What are the advantages of Speakup over Orca?
Michael Whapples
mwhapples at aim.com
Sun Aug 17 12:33:17 EDT 2008
On Sun, 2008-08-17 at 02:22 -0700, Tony Baechler wrote:
> Cody Hurst wrote:
> > Speakup is strictly for command line, a virtual console. Orca on the
> > other hand is intended to be a screen reader for the GUI desktop
> > environment, gnome. If you are good with bash and want to work in the
> > command line without the hastle of a desktop, then using speakup would
> > be the best choice. However I'm sure you know already you will need an
> > external synthisizer such as a double talk lt or a bns. Orca is
> > maintained by sun, speakup is not.
>
>
>
>
> Huh? What about using ESpeak or other software synths? Also, are you
> saying that Speakup is unmaintained? I see commits every few days and
> the bugs which I've reported all got fixed. Granted there is not a
> company developing it, but there aren't very many people testing it
> either. I think your statement that Orca is maintained by Sun and
> Speakup isn't is unfair and misleading.

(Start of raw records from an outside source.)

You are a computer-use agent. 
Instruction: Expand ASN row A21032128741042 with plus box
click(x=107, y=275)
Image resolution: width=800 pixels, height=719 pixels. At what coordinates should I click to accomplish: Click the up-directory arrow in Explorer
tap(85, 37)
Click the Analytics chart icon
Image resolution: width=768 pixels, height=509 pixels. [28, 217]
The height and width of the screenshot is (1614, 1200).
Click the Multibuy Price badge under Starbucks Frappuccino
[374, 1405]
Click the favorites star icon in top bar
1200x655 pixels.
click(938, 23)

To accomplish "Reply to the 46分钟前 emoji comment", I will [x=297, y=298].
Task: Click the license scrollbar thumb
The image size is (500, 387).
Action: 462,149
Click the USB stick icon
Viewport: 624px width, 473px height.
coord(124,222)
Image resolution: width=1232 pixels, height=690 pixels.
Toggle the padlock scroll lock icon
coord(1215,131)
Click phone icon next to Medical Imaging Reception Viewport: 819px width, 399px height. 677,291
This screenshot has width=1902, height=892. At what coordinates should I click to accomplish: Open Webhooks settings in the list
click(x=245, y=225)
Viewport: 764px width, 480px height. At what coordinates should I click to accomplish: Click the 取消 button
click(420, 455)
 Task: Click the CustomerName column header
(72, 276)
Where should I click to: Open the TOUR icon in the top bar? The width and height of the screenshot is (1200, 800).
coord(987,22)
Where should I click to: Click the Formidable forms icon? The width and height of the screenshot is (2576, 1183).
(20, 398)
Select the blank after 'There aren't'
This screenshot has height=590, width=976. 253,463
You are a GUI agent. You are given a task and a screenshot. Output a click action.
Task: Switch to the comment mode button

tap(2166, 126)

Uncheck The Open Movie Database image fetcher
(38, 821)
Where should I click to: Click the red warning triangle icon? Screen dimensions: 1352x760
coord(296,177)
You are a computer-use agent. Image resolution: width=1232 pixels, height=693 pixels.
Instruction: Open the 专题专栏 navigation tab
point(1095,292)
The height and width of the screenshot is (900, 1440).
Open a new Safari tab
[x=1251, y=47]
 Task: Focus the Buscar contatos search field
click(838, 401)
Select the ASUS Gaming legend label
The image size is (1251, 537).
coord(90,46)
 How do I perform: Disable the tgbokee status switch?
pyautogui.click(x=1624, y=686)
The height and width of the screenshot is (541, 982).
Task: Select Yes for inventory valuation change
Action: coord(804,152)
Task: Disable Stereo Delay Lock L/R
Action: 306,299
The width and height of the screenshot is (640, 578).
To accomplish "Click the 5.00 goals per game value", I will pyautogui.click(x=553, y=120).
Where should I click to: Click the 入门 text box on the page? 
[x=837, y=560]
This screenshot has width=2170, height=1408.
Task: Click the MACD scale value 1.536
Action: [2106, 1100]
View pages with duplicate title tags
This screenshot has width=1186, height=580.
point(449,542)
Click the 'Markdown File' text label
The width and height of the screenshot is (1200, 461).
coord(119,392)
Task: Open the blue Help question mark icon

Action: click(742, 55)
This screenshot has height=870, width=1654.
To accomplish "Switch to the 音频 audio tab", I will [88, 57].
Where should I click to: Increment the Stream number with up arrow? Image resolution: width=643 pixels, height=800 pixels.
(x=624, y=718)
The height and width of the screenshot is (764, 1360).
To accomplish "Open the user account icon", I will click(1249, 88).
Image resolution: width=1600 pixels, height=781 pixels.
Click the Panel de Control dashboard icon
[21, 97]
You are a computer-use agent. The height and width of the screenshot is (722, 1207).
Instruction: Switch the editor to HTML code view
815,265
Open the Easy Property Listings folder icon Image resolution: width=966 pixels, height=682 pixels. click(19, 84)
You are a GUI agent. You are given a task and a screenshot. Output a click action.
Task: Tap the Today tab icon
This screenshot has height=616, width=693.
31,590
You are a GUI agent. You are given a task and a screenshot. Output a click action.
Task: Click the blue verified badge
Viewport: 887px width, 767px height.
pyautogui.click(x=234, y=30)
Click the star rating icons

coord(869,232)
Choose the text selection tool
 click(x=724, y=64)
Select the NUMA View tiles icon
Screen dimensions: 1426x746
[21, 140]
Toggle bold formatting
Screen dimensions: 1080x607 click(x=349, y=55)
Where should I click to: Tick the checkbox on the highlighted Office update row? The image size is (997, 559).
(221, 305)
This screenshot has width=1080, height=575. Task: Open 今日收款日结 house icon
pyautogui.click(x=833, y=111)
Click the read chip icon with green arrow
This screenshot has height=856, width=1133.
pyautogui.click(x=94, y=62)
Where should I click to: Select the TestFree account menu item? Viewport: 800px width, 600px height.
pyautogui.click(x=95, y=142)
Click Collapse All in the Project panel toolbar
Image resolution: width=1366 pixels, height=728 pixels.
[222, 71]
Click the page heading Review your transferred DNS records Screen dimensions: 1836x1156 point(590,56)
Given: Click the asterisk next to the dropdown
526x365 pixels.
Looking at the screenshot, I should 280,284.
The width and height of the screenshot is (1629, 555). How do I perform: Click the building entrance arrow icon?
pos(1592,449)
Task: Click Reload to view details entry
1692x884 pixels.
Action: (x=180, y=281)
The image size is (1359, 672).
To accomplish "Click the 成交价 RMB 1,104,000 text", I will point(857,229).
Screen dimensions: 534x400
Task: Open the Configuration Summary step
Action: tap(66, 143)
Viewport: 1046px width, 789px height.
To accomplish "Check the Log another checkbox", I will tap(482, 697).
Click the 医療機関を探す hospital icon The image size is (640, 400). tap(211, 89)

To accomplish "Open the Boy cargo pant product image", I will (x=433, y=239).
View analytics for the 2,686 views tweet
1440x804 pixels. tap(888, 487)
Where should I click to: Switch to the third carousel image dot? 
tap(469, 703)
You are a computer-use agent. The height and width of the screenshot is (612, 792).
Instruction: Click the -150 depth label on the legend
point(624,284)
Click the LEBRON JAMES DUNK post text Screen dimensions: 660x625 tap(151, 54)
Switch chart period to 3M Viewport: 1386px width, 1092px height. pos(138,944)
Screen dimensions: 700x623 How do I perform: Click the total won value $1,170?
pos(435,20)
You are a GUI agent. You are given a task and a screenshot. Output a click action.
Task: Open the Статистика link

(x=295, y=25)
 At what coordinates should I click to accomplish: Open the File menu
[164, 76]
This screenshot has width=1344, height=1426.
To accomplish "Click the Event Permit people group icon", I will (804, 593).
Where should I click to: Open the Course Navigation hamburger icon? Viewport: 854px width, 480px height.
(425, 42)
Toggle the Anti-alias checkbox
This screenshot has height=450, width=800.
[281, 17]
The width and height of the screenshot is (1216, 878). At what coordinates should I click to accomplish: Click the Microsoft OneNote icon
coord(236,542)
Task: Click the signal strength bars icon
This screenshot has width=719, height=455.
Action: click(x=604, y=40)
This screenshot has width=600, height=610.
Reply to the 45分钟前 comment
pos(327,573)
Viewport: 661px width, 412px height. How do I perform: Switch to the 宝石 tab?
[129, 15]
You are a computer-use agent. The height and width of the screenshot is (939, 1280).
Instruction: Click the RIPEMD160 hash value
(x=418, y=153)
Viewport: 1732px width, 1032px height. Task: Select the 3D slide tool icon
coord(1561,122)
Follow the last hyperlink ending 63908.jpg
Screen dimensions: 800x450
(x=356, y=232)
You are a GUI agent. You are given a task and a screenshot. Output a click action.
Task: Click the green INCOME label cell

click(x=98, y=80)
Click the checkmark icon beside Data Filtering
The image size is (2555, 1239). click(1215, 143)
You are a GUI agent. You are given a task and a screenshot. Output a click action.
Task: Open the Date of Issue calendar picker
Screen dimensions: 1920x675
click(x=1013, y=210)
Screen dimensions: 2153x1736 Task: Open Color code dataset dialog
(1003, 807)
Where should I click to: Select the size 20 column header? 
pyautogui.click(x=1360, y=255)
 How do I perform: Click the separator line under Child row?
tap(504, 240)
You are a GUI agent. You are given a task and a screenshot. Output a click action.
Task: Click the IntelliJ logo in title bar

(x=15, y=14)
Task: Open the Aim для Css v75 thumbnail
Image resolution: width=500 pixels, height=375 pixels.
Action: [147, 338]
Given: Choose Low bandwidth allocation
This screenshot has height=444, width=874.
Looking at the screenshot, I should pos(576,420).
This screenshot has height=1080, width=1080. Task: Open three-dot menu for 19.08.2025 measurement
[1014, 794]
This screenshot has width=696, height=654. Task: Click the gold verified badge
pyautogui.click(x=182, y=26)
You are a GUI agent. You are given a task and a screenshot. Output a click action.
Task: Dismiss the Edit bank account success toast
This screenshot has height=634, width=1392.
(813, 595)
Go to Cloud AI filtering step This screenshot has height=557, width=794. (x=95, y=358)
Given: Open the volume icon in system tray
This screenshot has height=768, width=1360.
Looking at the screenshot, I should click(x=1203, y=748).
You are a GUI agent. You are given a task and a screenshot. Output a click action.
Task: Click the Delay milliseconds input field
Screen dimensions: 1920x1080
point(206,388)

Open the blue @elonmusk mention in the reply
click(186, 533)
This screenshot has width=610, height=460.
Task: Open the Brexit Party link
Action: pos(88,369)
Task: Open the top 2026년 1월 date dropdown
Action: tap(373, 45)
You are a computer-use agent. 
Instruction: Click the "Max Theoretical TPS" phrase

I would have to agree with what you said (regarding software speech and
who maintains each). The only thing I would say is that orca may appear
more active, but I feel it has more to be sorted out, eg. it still has
times when it can become unresponsive, times when it doesn't seem to
work with applications as you might expect, etc, where as I find speakup
is a very good reliable system I know I can always fall back to and get
speech output from my system. I would say that with software speech yes
there are some extra limitations to using speakup with a hardware synth,
eg. sometimes the software synth or driver software (such as speechd-up
and speech-dispatcher) may stop running, or software speech output isn't
possible for early parts of the boot process, but these situations are
rare that they may occur, or may be required.